On Sun, Dec 9, 2012 at 2:16 AM, Rich Felker <dalias@...ifal.cx> wrote:

> On Sun, Dec 09, 2012 at 02:04:43AM +0200, Paul Schutte wrote:
> > > On the flip side, the main legitimate uses for dynamic linking and
> > > loading are (1) sharing code that's used by a wide range of
> > > applications and allowing it to be upgraded system-wide all at once,
> > > and (2) facilitating the extension of an application with third-party
> > > code. Usage 1 applies mostly to dynamic linking; 2 mostly to dynamic
> > > loading (dlopen).
> > >
> >
> > Point 1 is probably the reason why most libraries end up as dynamic
> > libraries.
> >
> > I was wondering about distributing all libraries as static libraries and
> > then have the package manager link the application statically as the
> final
> > step of the installation. This way the package manager can keep track
> > of dependencies and re-link them if a library change.
>
> This is a very reasonable design. There is _some_ risk of breakage if
> the static libraries depend on the application being built using the
> exact same headers as the library, but most such dependencies would
> also correspond to ABI breakage for the shared library, so I think the
> risk is low. The main difficulty is getting applications' build
> processes to stop before the final linking and give you output that
> you can relink when needed.
>
>
I was thinking that one can butcher libtool. Software that use libtool
should then in theory work.


> > Distributions like Gentoo who install from source is actually in a very
> > good position to take advantage of static linking.
> >
> > But I can see a lot of compiling/linking happening with this approach.
> >
> > Another idea would be to just install a stub where the binary would be.
> > First time you run this stub, it will link the binary and store it on the
> > disk in some sort of cache. Then just do an exec of that binary. Second
> > time that you run this stub, it will check in this cache, link it again
> if
> > it is not there or just exec it if found. This way only the stuff that
> gets
> > used will be re-linked. You can force a re-link by clearing the cache.
> This
>
> This approach is a bit more difficult, because you need to manage
> things like who has privileges to update the binaries. Surely you can
> do it with suid and/or a daemon, but it's not entirely trivial.
>
>
You are right. That started me thinking along the lines of a "magic"
filesystem based on fuse.
The filesystem code can then do all these things "behind the scenes".

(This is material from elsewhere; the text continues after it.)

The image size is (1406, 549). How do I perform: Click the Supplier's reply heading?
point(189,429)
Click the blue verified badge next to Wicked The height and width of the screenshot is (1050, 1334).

> > what made me wonder about programs that use dlopen.
>
> Actually, I know one more solution for the dlopen issue, but it
> requires some application-level hackery. You just link all the modules
> you'll need into the main binary with a table of strings identifying
> them, and make a dummy dlopen/dlsym implementation that gives you
> access to stuff already linked into the application. The level of
> "evil hackery" is pretty comparable to most of the stuff gnulib
> does...
>
> > I also wonder if the gain would be worth the trouble. I have seen a
> > reduction of up to 50% RSS usage on programs that has a lot of shared
> > libraries. It should improve responsiveness as there will be less paging.
>
> I think the solution that achieves the best balance between reducing
> bloat/slowness/paging and not spending huge amounts of effort is to
> abandon the requirement of static linking everything, and instead go
> with shared libraries for things that are used by a huge portion of
> applications. For shared library "stacks" that have a chain of 10+ .so
> files each depending on the rest, you could replace them with a single
> .so file containing the whole library stack, as long as none of them
> pollute the namespace horribly. This would cut most of the cost of
> dynamic linking right there. For libs that aren't used by many apps,
> or that are written in C++ (which results in huge dynamic-linking
> bloat), I'd just use static versions.
>
>
This makes sense.
 Wonder if there is a spesific reason why the browser folks does'nt produce
a statically linked browser anymore.
The browsers would be good candidates for what you mentioned about C++ and
dynamic bloat.

> Rich
>

Thanks. I understand it a lot better now.